◆ **WHAT YOU WILL DO**: The records are set out below this line. Return exactly the lines from the one containing "At what coordinates" through the last, and exclude the pictures.

◆ **Saved entries**:
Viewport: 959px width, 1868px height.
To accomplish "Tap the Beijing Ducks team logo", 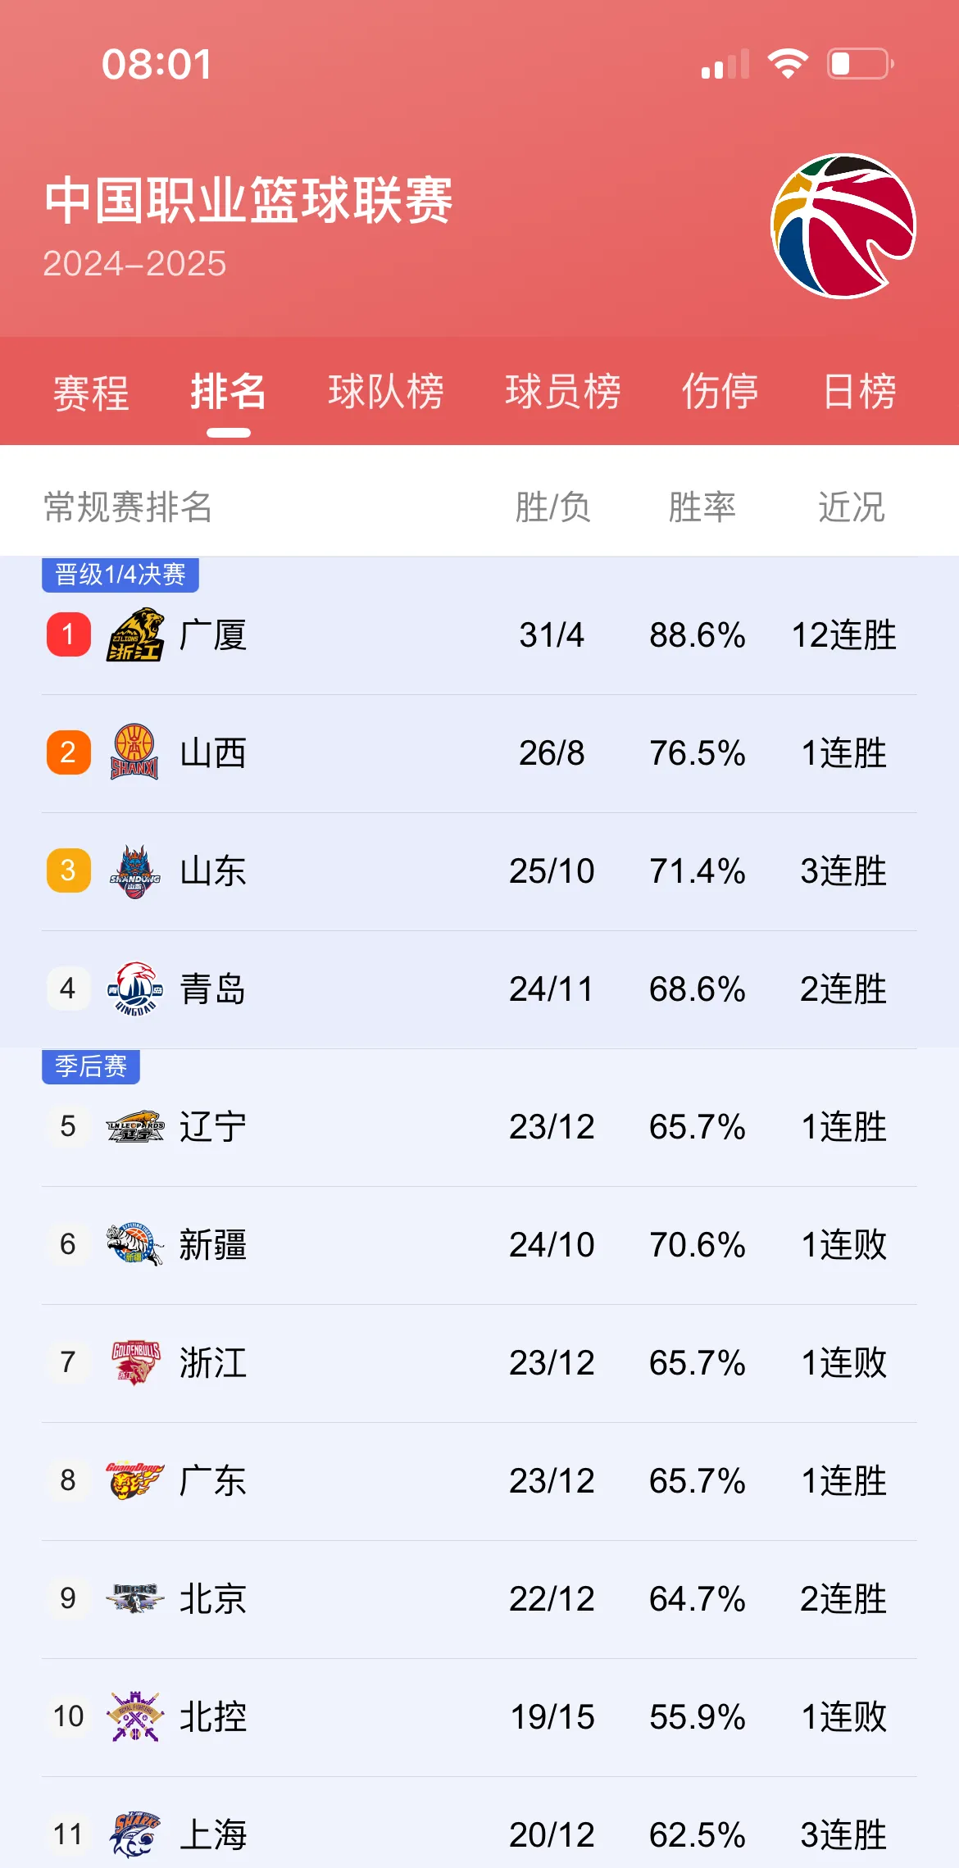I will pos(134,1598).
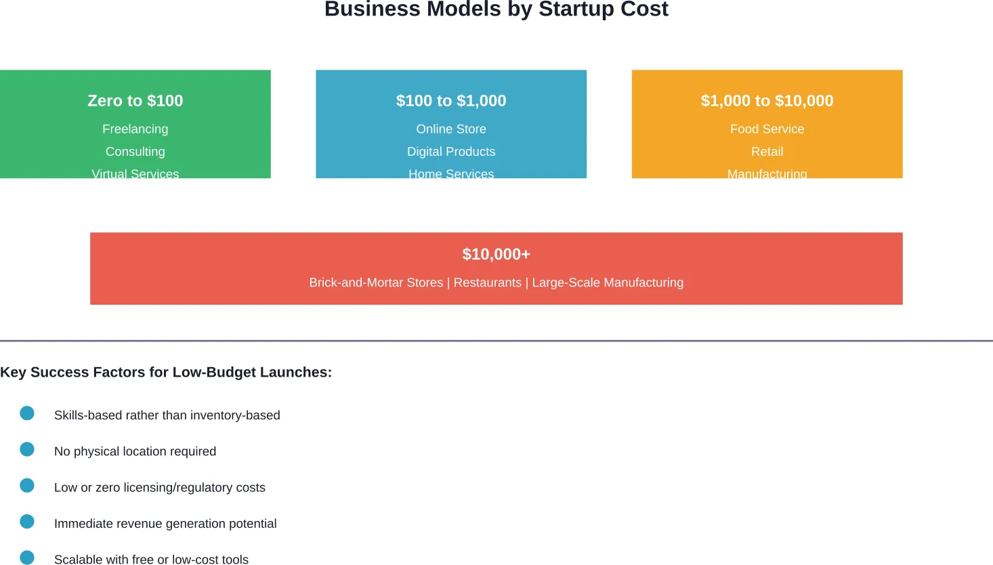Image resolution: width=993 pixels, height=565 pixels.
Task: Click "Online Store" in the blue card
Action: pos(451,129)
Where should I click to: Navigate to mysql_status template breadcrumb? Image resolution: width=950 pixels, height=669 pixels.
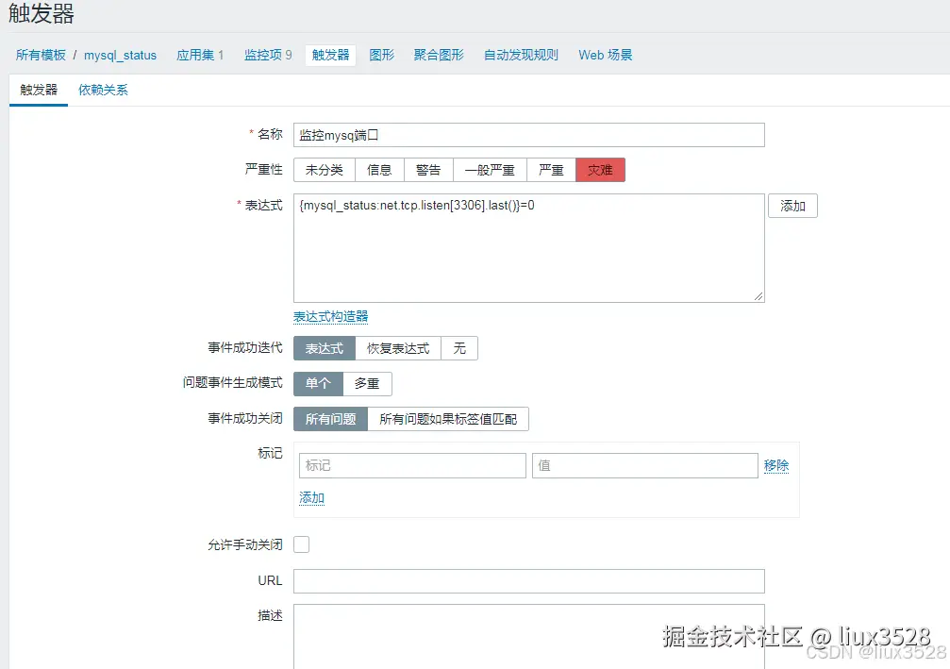click(120, 55)
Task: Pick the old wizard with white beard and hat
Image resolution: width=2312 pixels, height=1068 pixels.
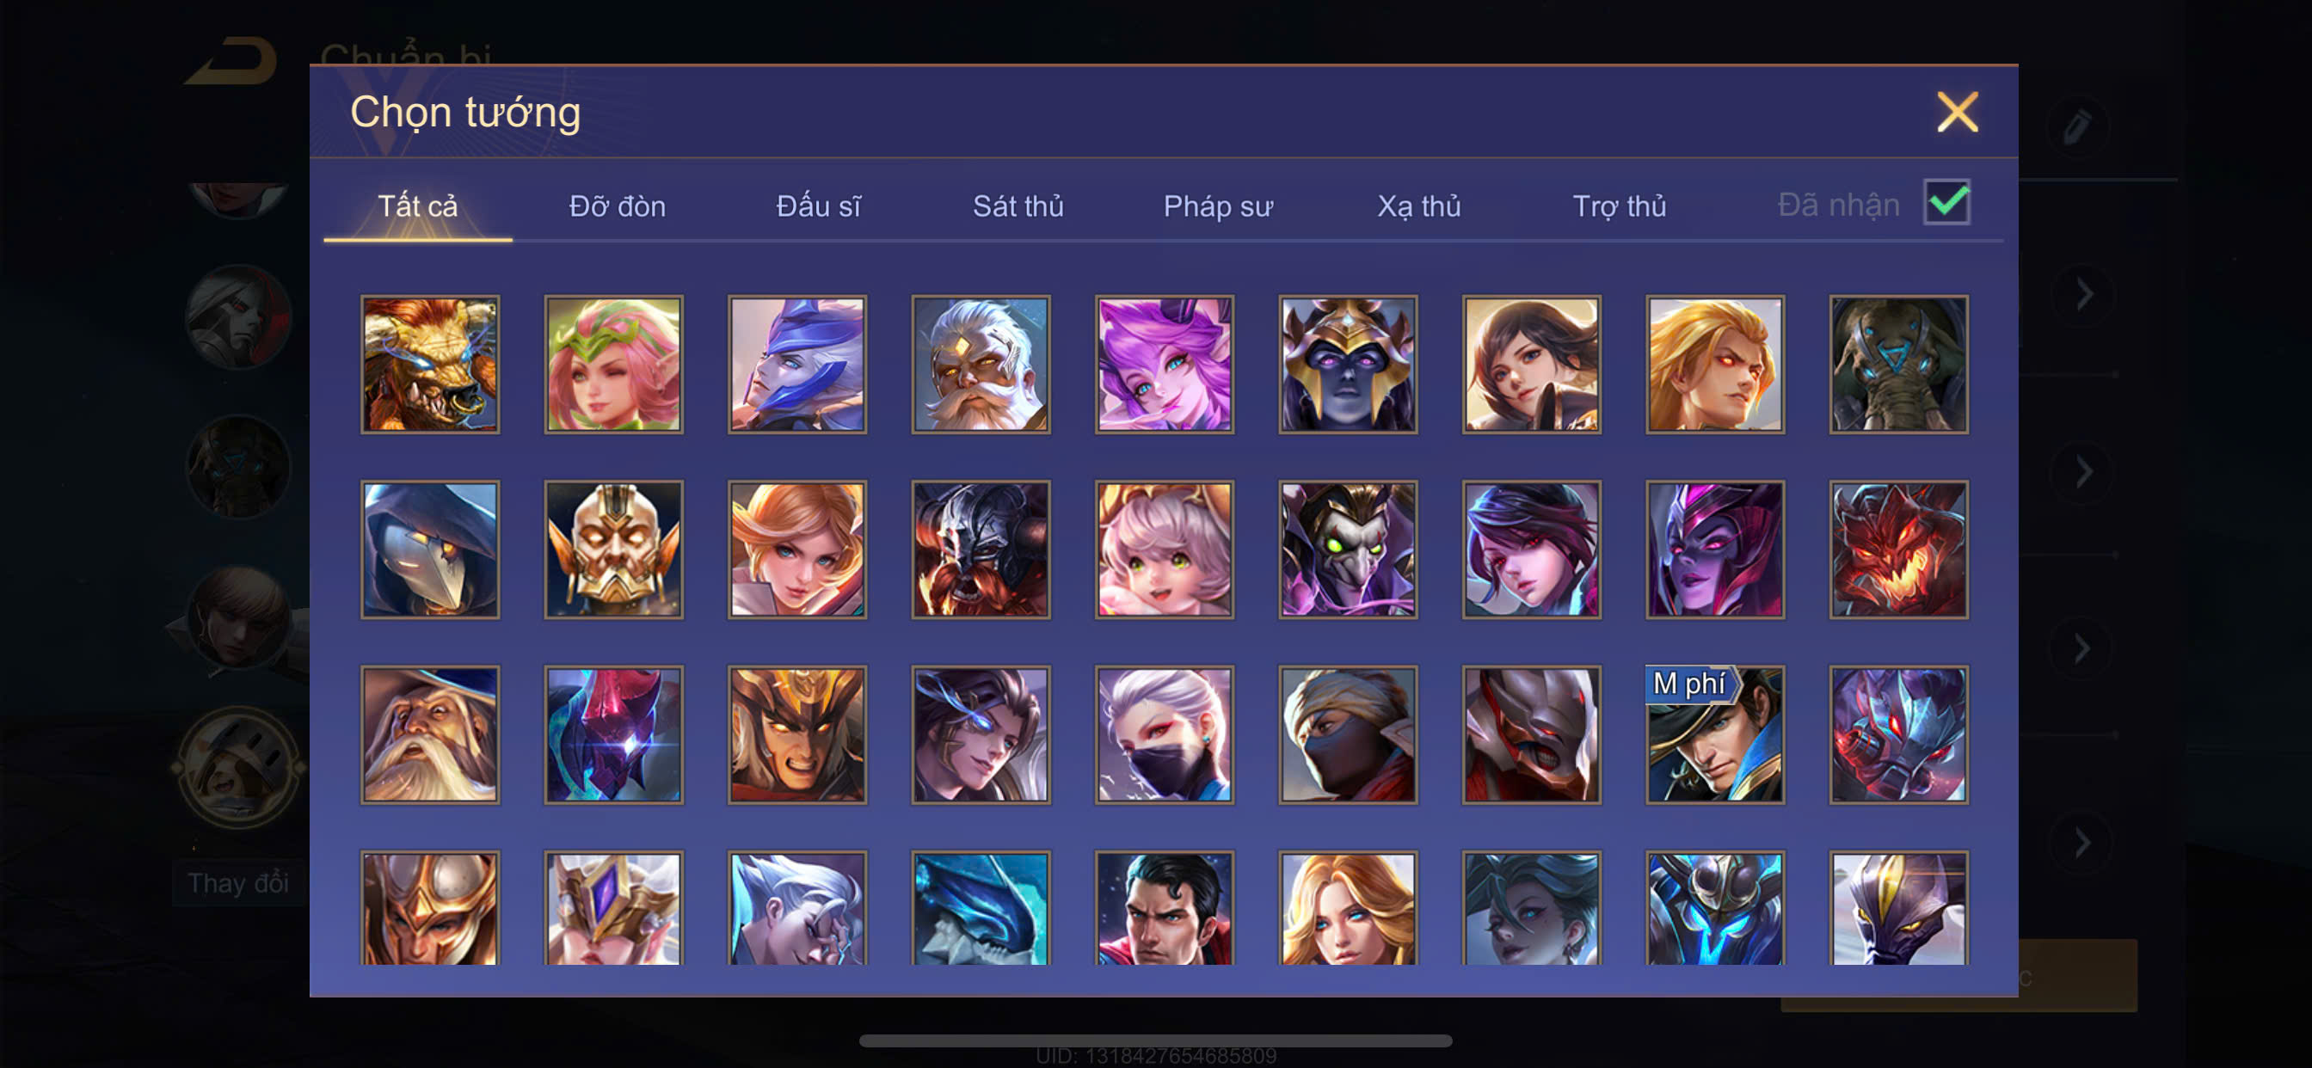Action: pos(430,734)
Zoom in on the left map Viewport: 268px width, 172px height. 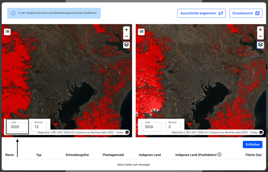click(x=126, y=29)
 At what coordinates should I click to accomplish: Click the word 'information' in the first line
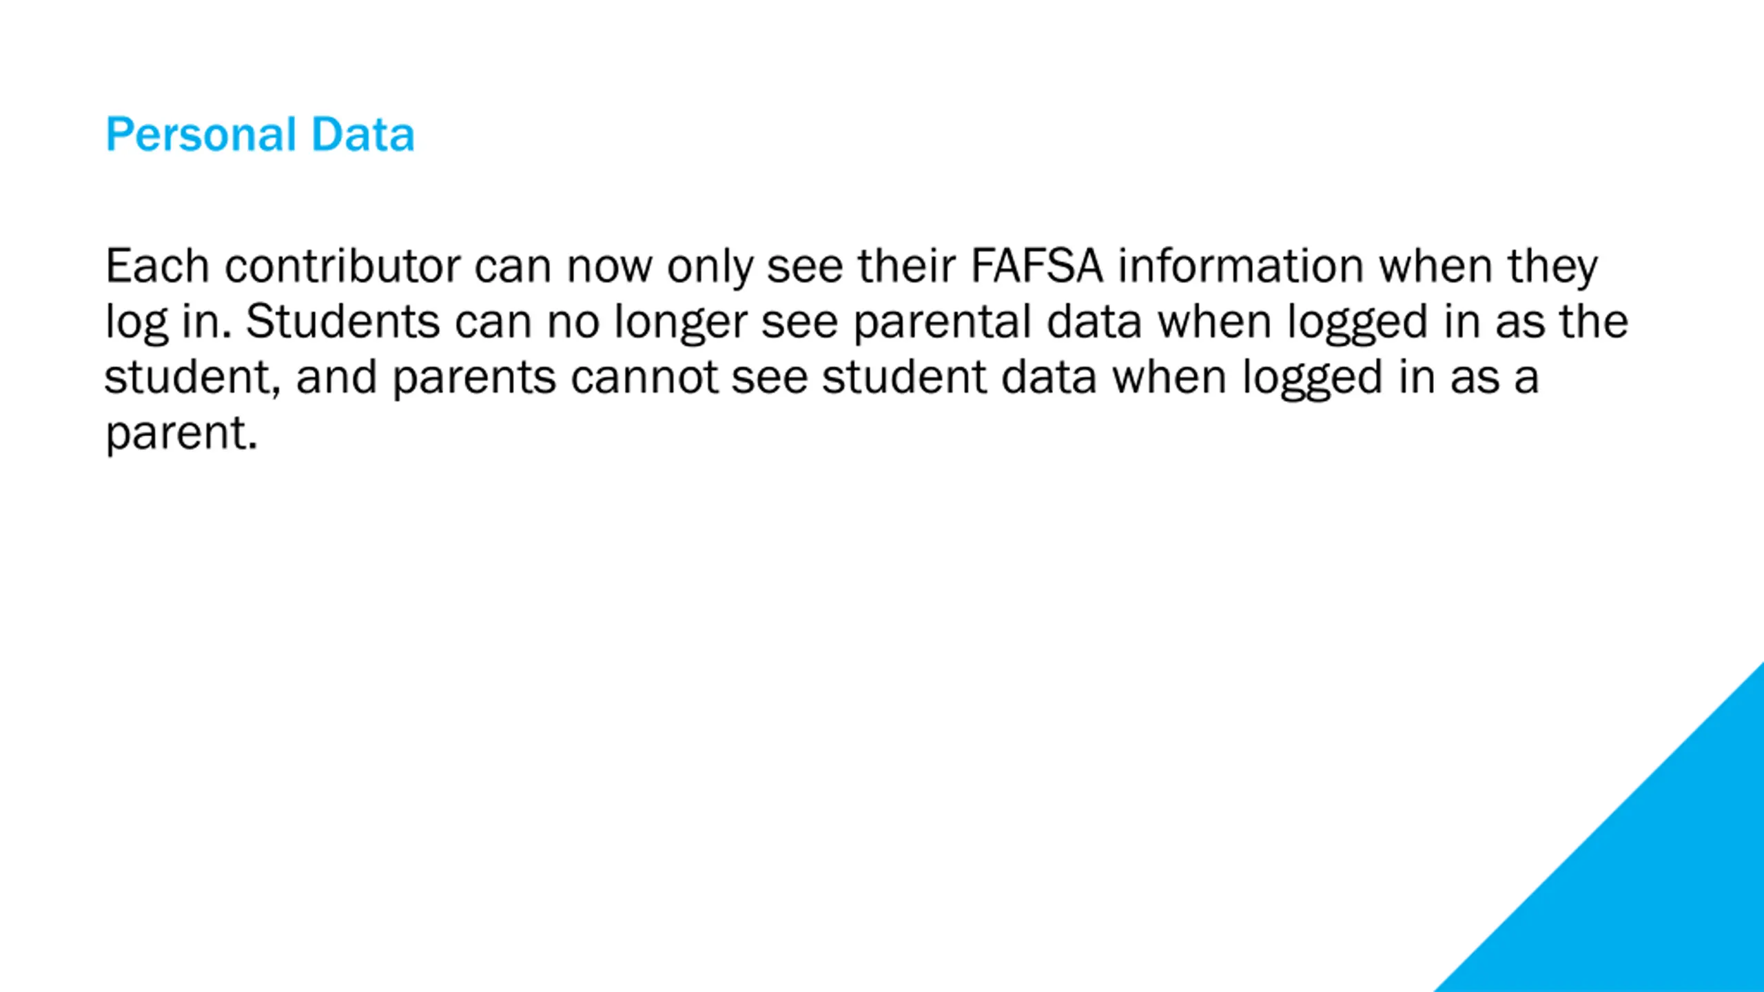1240,267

◆ **RESULT OF THE TASK**:
 At what coordinates should I click to accomplish: Click the word 'information' in the first line
1240,267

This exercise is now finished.